PROBLEM DESCRIPTION >> Reproduce, with no changes, the line where "[Pinterest] (74, 640)" appears and every subsequent line of the listing, the last one included.

INFORMATION SHOWN >>
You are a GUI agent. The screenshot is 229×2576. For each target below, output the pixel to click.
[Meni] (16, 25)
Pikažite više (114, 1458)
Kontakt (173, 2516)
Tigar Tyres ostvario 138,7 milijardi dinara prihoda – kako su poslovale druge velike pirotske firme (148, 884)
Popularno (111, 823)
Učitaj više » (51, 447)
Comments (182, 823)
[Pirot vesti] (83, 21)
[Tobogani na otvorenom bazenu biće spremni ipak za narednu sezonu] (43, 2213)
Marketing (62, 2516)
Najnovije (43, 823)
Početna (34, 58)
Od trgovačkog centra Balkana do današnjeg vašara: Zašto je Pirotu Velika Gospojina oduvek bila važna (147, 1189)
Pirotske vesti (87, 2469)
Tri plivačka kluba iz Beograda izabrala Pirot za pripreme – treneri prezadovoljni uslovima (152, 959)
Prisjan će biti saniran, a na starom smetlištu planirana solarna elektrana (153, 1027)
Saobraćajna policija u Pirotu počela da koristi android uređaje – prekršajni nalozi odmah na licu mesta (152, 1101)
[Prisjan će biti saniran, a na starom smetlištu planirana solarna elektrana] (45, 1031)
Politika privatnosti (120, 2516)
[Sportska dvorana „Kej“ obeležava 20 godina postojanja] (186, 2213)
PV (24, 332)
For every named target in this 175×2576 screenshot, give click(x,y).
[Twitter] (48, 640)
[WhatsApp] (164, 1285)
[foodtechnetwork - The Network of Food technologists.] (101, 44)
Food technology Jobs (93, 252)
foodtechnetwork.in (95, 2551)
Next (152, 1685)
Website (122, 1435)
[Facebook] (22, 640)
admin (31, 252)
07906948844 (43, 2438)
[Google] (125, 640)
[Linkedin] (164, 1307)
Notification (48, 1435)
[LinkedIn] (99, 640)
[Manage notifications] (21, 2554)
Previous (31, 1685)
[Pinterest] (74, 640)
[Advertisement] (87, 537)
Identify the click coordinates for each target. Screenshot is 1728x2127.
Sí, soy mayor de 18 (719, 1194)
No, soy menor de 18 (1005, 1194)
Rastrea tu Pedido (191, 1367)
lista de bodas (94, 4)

EXPECTED OUTPUT >>
[Pinterest] (74, 640)
[Advertisement] (87, 537)
Identify the click coordinates for each target. Screenshot is 1728x2127.
Sí, soy mayor de 18 (719, 1194)
No, soy menor de 18 (1005, 1194)
Rastrea tu Pedido (191, 1367)
lista de bodas (94, 4)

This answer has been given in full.